Beginning at the line containing "Instruction: Tick the", output every line to the end of the data below exactly as it appears.

▸ **Collected data**:
----
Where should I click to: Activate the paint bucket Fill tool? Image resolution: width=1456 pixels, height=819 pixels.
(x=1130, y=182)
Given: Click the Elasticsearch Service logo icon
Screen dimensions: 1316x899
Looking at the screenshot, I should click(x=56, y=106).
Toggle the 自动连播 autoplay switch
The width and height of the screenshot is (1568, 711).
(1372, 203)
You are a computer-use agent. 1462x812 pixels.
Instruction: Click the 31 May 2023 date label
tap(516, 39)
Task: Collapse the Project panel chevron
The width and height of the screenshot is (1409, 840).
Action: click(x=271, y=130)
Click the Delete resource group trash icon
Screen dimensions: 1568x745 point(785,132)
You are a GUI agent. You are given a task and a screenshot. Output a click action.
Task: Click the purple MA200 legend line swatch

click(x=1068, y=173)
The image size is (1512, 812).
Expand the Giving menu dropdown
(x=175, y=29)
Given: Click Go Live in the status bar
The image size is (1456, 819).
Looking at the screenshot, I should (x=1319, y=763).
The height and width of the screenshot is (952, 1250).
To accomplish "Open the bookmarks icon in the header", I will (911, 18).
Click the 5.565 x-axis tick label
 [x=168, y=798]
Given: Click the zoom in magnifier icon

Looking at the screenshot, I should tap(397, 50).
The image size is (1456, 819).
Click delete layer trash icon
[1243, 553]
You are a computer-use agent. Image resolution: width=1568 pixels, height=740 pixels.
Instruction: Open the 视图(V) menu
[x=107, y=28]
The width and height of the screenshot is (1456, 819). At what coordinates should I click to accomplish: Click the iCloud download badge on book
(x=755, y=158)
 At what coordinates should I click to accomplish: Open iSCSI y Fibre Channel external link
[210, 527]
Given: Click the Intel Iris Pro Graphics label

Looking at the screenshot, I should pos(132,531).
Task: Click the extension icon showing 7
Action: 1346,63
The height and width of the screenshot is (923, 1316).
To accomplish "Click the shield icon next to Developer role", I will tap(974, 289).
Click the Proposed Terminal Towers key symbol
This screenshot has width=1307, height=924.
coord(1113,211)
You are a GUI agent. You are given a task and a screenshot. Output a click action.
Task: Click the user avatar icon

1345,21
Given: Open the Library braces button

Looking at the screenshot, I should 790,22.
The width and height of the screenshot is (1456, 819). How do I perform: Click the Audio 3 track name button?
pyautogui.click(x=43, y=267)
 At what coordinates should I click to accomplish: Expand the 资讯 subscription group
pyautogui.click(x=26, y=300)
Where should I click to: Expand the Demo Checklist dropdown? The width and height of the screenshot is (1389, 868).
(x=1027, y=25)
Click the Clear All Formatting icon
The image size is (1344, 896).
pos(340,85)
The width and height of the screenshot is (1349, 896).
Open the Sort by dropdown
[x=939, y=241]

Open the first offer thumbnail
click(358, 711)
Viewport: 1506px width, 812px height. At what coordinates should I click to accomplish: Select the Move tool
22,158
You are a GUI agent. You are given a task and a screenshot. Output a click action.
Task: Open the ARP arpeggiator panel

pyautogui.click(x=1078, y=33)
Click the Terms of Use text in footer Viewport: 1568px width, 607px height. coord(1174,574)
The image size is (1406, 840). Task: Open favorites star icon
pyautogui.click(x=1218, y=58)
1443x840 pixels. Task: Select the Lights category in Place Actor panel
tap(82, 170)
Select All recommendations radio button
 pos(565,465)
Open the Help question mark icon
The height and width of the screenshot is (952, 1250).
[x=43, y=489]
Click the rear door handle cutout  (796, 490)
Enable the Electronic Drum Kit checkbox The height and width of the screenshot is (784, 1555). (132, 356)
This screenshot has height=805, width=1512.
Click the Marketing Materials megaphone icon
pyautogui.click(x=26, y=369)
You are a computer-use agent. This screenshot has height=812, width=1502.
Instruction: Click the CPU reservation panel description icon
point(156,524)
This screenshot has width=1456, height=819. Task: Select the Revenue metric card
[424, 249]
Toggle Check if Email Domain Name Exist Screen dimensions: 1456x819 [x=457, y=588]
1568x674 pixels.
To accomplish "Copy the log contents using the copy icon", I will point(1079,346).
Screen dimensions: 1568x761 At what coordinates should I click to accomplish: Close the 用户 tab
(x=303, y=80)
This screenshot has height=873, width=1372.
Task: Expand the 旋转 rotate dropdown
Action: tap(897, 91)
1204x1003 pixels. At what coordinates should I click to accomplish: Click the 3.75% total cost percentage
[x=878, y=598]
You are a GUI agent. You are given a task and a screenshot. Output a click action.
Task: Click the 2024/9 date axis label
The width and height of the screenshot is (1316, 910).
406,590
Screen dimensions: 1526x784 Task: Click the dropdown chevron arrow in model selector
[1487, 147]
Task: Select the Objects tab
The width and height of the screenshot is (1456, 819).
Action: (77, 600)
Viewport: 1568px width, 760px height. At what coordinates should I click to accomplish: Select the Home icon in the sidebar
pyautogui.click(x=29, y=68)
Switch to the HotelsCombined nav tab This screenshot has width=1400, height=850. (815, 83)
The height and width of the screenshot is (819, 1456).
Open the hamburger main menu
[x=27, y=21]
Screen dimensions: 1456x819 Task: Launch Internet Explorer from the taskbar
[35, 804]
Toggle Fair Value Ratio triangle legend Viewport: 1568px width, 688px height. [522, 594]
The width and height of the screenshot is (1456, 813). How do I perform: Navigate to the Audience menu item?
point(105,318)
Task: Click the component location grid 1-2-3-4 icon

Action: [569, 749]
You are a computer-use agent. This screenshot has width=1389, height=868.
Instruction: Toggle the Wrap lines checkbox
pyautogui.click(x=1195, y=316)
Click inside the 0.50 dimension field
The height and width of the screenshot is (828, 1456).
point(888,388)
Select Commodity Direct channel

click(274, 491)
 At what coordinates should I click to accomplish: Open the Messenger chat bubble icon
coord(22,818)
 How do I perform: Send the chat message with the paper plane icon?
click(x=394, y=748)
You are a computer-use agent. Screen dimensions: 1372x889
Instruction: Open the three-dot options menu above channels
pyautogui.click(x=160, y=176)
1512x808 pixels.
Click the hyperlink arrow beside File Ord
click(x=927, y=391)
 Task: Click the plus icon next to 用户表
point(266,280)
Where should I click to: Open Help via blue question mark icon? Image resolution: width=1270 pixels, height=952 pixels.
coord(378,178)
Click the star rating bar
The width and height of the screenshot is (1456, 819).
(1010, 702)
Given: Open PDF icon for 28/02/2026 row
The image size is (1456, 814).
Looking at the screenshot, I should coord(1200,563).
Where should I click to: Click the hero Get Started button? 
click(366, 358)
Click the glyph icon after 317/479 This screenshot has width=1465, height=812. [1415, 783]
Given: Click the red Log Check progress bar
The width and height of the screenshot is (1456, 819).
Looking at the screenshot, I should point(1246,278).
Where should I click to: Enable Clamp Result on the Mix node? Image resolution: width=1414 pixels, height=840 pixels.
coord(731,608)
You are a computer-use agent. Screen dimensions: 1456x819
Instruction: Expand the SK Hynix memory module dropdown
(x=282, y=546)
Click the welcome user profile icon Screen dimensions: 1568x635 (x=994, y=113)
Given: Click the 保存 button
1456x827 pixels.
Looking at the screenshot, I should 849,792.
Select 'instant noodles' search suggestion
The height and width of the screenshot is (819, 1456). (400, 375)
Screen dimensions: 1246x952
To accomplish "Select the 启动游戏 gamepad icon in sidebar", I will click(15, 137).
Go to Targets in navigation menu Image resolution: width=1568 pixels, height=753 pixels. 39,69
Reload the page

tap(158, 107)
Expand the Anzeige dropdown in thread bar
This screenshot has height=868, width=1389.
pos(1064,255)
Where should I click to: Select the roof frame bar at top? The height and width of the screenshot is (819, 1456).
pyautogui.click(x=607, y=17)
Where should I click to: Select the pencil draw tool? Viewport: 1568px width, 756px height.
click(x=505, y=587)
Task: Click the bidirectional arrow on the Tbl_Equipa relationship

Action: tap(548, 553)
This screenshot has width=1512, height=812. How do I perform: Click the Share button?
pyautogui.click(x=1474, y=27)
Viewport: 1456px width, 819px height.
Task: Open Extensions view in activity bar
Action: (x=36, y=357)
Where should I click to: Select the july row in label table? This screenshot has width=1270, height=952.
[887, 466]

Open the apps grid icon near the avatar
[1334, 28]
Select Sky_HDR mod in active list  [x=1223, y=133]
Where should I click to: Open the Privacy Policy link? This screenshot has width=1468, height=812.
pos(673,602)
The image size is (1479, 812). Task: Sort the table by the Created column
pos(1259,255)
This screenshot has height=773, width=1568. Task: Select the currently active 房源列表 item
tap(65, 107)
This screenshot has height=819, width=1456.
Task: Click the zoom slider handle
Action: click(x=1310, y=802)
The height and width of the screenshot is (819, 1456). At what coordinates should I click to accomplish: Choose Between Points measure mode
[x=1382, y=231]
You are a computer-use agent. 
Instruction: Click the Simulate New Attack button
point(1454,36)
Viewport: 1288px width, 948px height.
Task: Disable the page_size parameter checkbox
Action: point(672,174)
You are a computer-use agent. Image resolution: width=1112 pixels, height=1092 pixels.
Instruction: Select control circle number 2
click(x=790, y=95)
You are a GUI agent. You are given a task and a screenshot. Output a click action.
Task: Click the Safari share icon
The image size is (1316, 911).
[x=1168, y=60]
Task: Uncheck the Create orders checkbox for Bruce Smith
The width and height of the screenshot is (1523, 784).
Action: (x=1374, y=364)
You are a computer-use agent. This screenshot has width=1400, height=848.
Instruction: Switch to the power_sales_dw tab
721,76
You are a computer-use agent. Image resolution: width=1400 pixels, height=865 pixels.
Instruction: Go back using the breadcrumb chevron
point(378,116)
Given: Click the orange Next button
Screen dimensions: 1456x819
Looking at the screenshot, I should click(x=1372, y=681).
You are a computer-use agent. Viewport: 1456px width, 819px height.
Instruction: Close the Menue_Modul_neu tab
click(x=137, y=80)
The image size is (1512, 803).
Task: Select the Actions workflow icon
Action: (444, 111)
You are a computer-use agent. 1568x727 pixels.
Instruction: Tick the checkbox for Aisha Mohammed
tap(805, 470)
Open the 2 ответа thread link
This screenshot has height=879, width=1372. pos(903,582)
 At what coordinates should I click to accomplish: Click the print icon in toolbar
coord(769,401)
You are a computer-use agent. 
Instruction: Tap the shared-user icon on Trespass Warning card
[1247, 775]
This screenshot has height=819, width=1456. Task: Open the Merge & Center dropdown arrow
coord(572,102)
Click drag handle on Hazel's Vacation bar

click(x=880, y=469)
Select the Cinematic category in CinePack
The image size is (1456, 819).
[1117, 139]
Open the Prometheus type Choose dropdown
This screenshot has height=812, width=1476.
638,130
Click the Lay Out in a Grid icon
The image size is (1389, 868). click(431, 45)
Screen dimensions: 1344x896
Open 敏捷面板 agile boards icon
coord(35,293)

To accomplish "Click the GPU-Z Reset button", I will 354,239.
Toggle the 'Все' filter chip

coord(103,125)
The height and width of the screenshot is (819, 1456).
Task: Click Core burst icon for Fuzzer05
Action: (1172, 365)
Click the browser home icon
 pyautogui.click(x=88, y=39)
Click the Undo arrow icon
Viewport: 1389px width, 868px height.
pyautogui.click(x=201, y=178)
----
▸ **Answer to the problem**:
Instruction: Tick the checkbox for Aisha Mohammed
tap(805, 470)
Open the 2 ответа thread link
This screenshot has height=879, width=1372. pos(903,582)
 At what coordinates should I click to accomplish: Click the print icon in toolbar
coord(769,401)
You are a computer-use agent. 
Instruction: Tap the shared-user icon on Trespass Warning card
[1247, 775]
This screenshot has height=819, width=1456. Task: Open the Merge & Center dropdown arrow
coord(572,102)
Click drag handle on Hazel's Vacation bar

click(x=880, y=469)
Select the Cinematic category in CinePack
The image size is (1456, 819).
[1117, 139]
Open the Prometheus type Choose dropdown
This screenshot has height=812, width=1476.
638,130
Click the Lay Out in a Grid icon
The image size is (1389, 868). click(431, 45)
Screen dimensions: 1344x896
Open 敏捷面板 agile boards icon
coord(35,293)

To accomplish "Click the GPU-Z Reset button", I will 354,239.
Toggle the 'Все' filter chip

coord(103,125)
The height and width of the screenshot is (819, 1456).
Task: Click Core burst icon for Fuzzer05
Action: (1172, 365)
Click the browser home icon
 pyautogui.click(x=88, y=39)
Click the Undo arrow icon
Viewport: 1389px width, 868px height.
pyautogui.click(x=201, y=178)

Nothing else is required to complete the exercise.